- Born: c. 1960's Egypt
- Died: December 2007 Pakistan
- Cause of death: U.S. Airstrike
- Occupation: Propaganda Chief
- Organization(s): al-Gama'a al-Islamiyya and al-Qaeda

= Abu Ubaidah al-Masri =

Egyptian al-Qaeda member

Abu Ubaidah al-Masri (/ɑːl ˈmɑːsri/; ابو عبيده المصري; died December 2007) was an al-Qaeda operative in Pakistan. Al-Masri was implicated in the 2006 Transatlantic Aircraft Plot, which was to be carried out by a terrorist cell operating in London, but which was orchestrated by al-Qaeda's central leadership.

==Biography==
Al-Masri was Egyptian (the epithet literally means 'the Egyptian') but he received combat experience, and terrorist and insurgent training in Afghanistan, Bosnia and Chechnya.

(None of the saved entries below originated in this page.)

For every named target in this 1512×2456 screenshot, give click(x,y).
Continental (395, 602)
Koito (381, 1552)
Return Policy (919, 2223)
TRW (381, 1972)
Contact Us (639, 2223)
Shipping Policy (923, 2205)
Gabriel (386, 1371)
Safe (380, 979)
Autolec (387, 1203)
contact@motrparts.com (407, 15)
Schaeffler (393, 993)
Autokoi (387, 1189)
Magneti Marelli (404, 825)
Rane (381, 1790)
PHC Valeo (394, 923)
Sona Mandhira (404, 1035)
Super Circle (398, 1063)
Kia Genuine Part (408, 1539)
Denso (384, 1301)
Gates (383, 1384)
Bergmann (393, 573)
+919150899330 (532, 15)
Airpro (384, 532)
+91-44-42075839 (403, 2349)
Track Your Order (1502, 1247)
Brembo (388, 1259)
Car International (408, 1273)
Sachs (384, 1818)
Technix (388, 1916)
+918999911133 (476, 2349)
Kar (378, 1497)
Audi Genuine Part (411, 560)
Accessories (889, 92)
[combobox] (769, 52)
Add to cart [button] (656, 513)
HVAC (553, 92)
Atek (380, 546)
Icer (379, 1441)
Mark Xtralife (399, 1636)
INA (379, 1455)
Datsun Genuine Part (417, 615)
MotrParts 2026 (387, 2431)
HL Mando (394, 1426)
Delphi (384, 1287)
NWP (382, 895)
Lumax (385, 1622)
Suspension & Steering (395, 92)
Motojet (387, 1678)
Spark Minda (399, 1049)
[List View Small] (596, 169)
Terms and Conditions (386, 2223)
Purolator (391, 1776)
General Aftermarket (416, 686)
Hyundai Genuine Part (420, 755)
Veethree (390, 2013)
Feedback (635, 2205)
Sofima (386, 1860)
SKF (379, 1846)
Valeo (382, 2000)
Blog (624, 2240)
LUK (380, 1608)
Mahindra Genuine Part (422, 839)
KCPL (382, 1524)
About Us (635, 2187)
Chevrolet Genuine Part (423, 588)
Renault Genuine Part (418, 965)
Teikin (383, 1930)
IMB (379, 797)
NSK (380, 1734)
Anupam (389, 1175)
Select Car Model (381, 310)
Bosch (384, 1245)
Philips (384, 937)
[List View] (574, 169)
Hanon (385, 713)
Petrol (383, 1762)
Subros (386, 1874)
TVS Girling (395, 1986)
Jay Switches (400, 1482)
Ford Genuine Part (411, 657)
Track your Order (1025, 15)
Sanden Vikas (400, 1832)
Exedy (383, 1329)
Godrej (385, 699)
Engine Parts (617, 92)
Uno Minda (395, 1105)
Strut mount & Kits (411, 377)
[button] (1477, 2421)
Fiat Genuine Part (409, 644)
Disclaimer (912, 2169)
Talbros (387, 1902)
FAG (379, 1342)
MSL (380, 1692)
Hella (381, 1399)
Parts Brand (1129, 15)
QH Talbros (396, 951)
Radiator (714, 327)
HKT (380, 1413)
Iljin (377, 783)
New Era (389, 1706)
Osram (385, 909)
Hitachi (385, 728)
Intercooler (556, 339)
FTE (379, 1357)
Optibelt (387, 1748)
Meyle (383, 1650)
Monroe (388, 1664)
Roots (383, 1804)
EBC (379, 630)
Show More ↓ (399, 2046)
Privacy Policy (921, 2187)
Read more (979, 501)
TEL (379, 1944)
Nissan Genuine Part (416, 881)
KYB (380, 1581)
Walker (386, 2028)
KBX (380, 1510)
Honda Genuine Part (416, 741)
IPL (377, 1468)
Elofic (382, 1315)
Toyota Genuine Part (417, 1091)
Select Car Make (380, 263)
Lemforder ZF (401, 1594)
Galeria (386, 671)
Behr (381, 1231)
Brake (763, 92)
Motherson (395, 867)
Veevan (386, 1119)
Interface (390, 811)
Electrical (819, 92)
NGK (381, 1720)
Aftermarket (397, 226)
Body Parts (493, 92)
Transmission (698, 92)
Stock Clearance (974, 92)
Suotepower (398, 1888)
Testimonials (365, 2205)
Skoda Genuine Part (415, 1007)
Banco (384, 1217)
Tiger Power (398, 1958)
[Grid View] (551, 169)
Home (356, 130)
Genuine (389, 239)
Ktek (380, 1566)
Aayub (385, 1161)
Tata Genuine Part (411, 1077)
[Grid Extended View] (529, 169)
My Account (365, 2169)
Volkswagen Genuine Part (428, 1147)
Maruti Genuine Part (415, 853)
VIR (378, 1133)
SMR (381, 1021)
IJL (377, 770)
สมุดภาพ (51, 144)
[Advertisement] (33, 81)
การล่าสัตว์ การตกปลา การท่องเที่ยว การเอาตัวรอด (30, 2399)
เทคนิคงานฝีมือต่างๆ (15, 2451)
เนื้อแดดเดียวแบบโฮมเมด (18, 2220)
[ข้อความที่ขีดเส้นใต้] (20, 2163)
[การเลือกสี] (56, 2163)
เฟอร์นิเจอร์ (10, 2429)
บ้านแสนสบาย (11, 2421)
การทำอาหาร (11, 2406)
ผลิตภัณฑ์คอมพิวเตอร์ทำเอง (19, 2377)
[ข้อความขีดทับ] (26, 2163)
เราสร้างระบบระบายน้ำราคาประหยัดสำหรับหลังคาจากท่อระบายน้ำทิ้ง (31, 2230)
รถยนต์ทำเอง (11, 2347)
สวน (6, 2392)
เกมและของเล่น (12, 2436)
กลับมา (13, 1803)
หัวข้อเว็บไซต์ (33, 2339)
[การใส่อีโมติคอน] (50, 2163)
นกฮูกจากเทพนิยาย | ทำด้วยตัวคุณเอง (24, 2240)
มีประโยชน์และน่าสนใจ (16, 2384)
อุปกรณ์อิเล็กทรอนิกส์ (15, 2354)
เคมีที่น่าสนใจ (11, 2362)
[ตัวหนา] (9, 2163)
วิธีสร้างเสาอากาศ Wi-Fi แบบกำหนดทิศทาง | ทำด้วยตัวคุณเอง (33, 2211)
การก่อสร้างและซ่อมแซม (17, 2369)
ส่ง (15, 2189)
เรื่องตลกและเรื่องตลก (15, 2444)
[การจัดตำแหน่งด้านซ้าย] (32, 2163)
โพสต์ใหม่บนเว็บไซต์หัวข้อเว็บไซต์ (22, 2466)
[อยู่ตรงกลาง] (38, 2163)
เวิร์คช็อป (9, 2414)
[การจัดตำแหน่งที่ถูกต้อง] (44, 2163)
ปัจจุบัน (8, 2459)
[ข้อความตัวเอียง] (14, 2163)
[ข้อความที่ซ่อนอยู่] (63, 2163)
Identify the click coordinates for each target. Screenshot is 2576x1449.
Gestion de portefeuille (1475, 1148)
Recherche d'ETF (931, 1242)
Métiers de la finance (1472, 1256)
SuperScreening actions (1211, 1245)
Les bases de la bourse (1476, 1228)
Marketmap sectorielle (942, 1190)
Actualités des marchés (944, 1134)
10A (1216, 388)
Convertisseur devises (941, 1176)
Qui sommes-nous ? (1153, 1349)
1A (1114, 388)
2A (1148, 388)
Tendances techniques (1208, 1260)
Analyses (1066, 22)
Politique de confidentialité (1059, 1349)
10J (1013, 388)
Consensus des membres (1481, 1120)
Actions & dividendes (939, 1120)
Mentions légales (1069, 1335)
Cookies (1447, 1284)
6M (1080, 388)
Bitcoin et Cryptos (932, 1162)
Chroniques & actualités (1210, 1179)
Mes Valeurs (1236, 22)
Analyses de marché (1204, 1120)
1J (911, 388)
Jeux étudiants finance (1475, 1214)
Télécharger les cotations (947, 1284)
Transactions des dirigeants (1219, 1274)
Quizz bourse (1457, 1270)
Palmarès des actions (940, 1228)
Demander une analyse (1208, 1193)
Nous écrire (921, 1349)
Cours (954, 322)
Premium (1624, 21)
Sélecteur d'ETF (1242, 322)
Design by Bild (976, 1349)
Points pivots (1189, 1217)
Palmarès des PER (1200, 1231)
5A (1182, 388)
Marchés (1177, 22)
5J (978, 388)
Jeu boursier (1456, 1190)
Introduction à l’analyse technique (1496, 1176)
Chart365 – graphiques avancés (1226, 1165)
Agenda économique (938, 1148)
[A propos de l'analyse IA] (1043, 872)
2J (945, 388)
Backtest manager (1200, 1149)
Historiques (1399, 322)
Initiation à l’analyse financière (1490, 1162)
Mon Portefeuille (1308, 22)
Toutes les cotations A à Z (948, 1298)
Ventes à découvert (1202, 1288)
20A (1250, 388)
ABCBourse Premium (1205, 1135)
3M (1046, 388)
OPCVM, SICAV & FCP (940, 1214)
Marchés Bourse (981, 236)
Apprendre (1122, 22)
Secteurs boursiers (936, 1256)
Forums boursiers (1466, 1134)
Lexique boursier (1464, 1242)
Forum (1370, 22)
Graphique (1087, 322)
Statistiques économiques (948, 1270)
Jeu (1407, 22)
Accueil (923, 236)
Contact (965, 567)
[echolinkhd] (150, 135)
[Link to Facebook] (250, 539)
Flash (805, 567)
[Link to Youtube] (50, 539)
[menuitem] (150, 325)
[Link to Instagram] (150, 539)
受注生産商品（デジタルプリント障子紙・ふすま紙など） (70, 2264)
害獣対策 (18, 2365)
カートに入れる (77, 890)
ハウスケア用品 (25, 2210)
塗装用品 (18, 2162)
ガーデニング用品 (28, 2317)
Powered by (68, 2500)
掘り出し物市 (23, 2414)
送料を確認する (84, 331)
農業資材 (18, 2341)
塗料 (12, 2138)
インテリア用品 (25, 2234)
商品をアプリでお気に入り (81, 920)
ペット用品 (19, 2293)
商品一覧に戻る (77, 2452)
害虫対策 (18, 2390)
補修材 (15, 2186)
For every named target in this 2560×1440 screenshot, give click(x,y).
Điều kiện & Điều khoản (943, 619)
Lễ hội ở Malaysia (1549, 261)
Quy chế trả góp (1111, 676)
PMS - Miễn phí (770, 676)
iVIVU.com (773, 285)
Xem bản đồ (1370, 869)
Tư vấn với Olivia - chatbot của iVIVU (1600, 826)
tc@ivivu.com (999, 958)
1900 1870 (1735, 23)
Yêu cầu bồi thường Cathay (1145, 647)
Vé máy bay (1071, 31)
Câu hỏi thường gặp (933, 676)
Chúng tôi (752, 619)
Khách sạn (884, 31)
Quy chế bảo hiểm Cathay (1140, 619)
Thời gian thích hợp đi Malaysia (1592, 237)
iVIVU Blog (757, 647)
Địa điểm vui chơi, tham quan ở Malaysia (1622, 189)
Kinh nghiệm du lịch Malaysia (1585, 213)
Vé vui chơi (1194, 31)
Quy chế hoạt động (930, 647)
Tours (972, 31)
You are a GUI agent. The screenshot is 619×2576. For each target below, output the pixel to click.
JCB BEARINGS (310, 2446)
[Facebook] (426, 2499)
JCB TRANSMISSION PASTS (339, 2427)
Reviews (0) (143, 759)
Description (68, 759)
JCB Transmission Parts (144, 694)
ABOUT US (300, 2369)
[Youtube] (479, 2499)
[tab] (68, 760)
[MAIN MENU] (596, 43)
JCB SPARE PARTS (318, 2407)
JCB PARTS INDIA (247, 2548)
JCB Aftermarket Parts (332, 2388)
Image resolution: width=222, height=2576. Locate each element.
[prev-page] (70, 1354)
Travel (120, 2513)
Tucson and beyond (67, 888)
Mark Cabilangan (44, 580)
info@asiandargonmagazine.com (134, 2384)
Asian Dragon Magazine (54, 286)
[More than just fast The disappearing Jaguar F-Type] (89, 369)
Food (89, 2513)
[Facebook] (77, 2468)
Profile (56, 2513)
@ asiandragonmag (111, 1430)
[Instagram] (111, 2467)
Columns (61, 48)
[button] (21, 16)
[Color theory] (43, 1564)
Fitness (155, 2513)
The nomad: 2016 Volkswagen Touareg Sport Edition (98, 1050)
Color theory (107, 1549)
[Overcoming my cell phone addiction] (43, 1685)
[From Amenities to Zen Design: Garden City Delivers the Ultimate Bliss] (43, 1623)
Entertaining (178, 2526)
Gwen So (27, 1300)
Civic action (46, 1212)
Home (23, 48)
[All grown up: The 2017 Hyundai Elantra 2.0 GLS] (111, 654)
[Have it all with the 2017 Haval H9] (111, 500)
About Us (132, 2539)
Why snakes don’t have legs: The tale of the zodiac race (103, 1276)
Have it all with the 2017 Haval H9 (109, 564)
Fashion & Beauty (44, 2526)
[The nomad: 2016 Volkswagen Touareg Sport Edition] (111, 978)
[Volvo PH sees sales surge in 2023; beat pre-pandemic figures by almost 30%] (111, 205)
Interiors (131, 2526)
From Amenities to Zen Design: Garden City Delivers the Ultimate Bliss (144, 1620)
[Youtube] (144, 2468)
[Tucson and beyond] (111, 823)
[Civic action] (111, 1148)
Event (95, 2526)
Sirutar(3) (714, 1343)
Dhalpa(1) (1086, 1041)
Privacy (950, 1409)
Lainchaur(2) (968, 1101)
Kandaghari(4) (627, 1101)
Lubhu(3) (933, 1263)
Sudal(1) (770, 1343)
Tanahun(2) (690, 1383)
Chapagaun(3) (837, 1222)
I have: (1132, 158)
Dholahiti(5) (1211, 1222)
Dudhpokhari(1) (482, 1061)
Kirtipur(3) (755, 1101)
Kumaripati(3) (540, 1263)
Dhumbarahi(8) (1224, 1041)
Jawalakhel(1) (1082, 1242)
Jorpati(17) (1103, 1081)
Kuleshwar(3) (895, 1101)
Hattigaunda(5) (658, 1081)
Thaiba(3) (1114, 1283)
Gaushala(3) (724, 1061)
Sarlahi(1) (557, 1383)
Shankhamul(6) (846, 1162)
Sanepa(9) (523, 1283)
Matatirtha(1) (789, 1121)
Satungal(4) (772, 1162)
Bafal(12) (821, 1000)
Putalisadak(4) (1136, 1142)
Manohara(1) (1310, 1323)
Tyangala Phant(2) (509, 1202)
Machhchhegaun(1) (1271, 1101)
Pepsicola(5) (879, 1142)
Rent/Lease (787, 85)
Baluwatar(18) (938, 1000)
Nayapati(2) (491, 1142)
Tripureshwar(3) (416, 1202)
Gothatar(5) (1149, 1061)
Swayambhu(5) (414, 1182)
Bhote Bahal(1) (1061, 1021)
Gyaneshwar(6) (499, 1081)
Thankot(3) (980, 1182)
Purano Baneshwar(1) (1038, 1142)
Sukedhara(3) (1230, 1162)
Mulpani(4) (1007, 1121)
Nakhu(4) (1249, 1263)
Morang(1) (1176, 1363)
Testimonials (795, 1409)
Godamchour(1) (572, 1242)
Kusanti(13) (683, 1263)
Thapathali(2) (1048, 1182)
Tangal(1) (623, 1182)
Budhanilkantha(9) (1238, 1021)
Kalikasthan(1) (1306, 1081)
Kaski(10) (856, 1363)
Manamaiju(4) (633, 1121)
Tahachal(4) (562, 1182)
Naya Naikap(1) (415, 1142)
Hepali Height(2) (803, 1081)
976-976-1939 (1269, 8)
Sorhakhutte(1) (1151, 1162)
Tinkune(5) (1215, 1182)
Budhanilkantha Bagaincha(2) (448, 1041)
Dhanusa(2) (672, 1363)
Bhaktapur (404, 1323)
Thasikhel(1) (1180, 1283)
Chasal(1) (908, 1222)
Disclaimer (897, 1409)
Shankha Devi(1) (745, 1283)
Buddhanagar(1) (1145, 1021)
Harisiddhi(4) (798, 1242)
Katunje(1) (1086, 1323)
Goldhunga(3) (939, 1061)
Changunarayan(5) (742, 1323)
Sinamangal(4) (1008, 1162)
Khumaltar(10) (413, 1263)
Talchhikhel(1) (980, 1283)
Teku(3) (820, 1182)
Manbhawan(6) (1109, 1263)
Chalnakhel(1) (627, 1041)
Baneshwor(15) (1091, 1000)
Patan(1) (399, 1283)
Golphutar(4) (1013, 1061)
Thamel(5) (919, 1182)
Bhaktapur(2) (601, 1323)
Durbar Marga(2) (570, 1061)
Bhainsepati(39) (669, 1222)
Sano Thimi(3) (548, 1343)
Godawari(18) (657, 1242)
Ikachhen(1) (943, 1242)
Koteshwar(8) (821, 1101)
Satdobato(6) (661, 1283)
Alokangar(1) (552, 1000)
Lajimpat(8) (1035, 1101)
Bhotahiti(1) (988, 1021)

Al-Masri was thought to be a provincial al-Qaeda commander in Afghanistan, but according to The New York Times, "[al-Masri] emerged as one of Al Qaeda's senior operatives after the death of Abu Hamza Rabia, another Egyptian who was killed by a missile strike in Pakistan in 2005."

Al-Masri lived in Germany before going to Afghanistan to join the Mujahadeen. After Afghanistan, he returned to Germany to begin building a network in Europe.

In 2006, two attempts were made by coalition forces to kill him.

==Death==
According to U.S. government counterterrorism sources, al-Masri is believed to have died in December 2007, in Pakistan's tribal region, probably due to hepatitis. Al-Masri was between 40 and 50 years old.